How to help tenants sort waste

Each waste stream accepts only certain materials due to regulations, bans and by-laws, health and safety concerns, environmental impacts, and other issues.

leave behind containers that contain unacceptable material. Here are ways to help tenants sort waste: 

  1. Promote and educate on a regular basis. This could include having "staging" areas. Some buildings have sorting stations in common areas (such as chute rooms) and then building staff or volunteers sort the materials into the containers that get picked up. This helps to monitor participation, better target education, and assure well-sorted materials for collection.

    • creating boards with actual examples of what is and/or is not accepted,
    • posting instructions,
    • hosting meetings, workshops or presentations, and 
    • distributing flyers, newsletters and updates. Go to our Publications and Resources page for printable flyers, brochures and information sheets for all of our programs.
  2. Monitor waste containers on a regular basis. Remove unacceptable material as quickly as possible to avoid others thinking it's acceptable, and to prevent an uncollectable container.

  3. Encourage residents to use our free Waste Whiz App. For residents who participate in our curbside waste collection programs and have smart phones, our app is helpful to find collection schedules, set up reminders, and search for "what goes where". Note:  Waste Whiz does not have information about our Cart programs, but the same materials are collected.

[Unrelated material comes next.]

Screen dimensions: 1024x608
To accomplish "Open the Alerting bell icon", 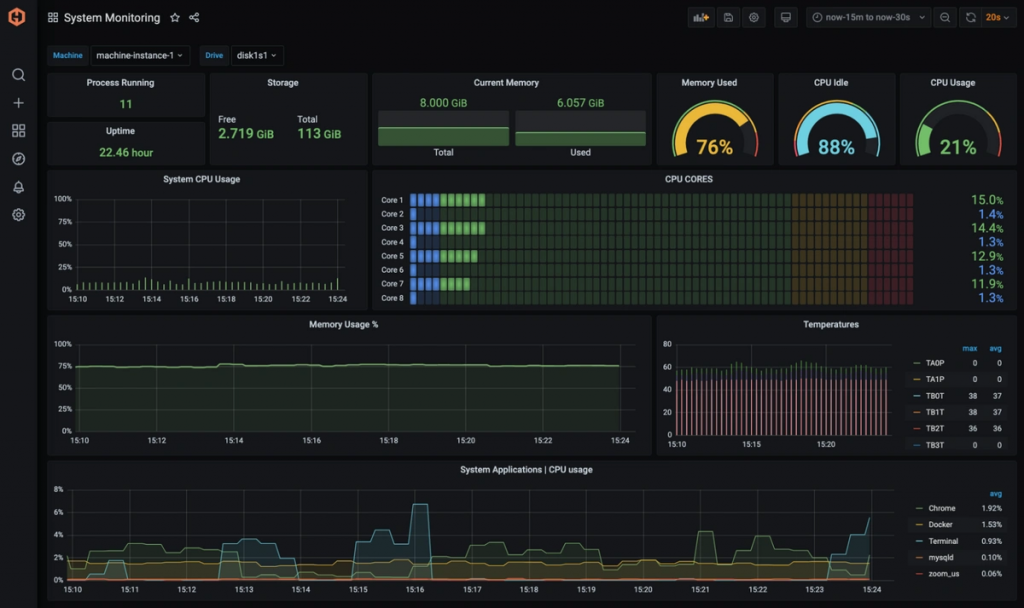I will 18,187.
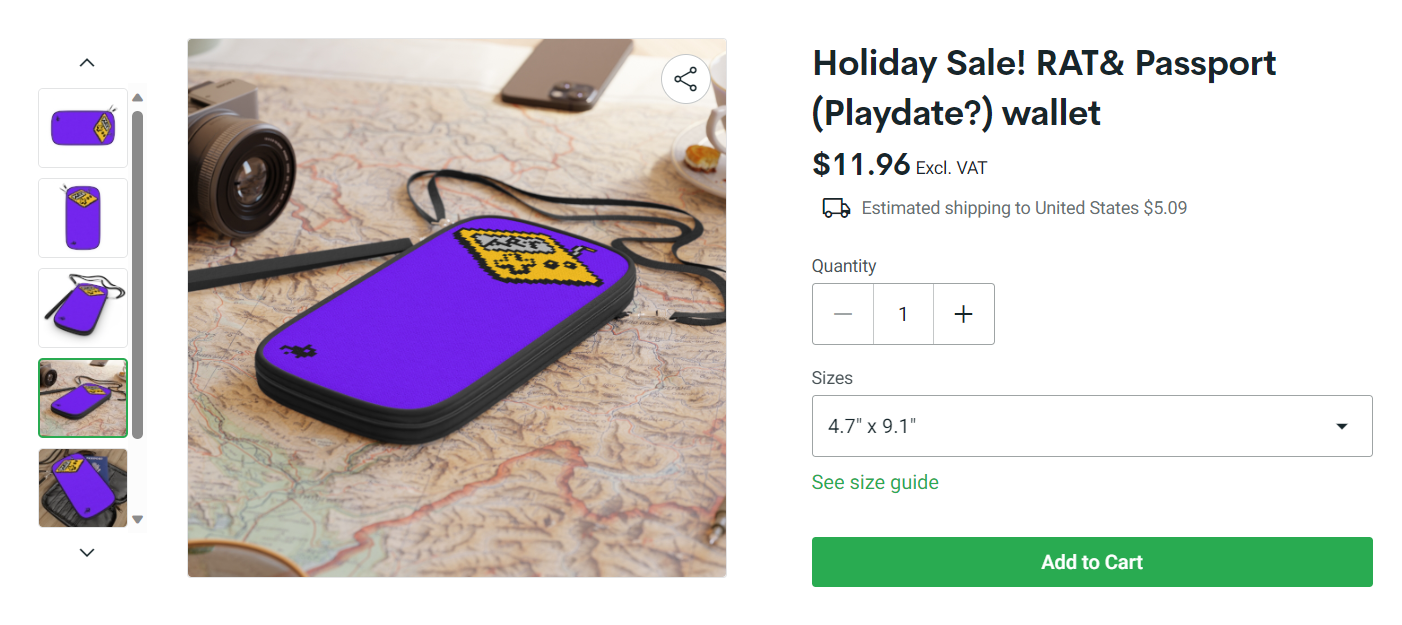Click the Add to Cart button
1402x625 pixels.
click(1091, 562)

How to deal with corrugated cardboard

Corrugated cardboard is bulky and banned from landfill. As well, we limit the number of recycling carts for corrugated cardboard. If your building produces a lot of cardboard, please consider:

  1. Contracting services. Shop around, and hire a bin and collection service from a waste hauler. 

  2. Bringing cardboard to one of the Region's waste management sites. Fees will apply.

Tips for setting up food waste reduction and recycling programs (seven or more units)

Waste produced by residents includes a lot of food waste and other organics (such as hair, paper towels, pet waste, etc.). By setting up an organics program, garbage volumes and costs should be reduced, and it could be a marketing feature, too!
  • Contact Circular Materials to learn about the recycling program.
  • Determine the amount of organics being produced. Generally, organics can make up 30 to 50 per cent of garbage, or each apartment/townhouse unit could generate one to three kilograms per week.
  • Provide food waste reduction ideas such as shopping tips, planning meals, storing food correctly, etc. Check for information online, such as our waste reductionfood waste reduction, and options for dealing with green bin organics sections.

  • Determine the level of interest there is in starting an organics recycling program at your building. Consider conducting a survey, and organizing a "green team".

  • Is composting onsite an option? Check our Compost page which also includes information about vermicomposting (composting with worms).

  • For large buildings with private garbage collection, investigate your current garbage contract to ensure there is flexibility. Then, shop around to find a waste hauler that meets your needs. Find out the types of organics accepted, costs, collection frequency and flexibility (since more organics may be generated during holidays), and supply of promotional materials and containers (including in-unit kitchen containers).

  • When starting a new program, promotion is key. Inform residents about the program and their responsibilities ahead of time. Consider holding meetings with residents, put up lobby displays, and distribute newsletters or door hangers.

  • Once the program begins, monitor participation, report results, and address any issues in a timely manner.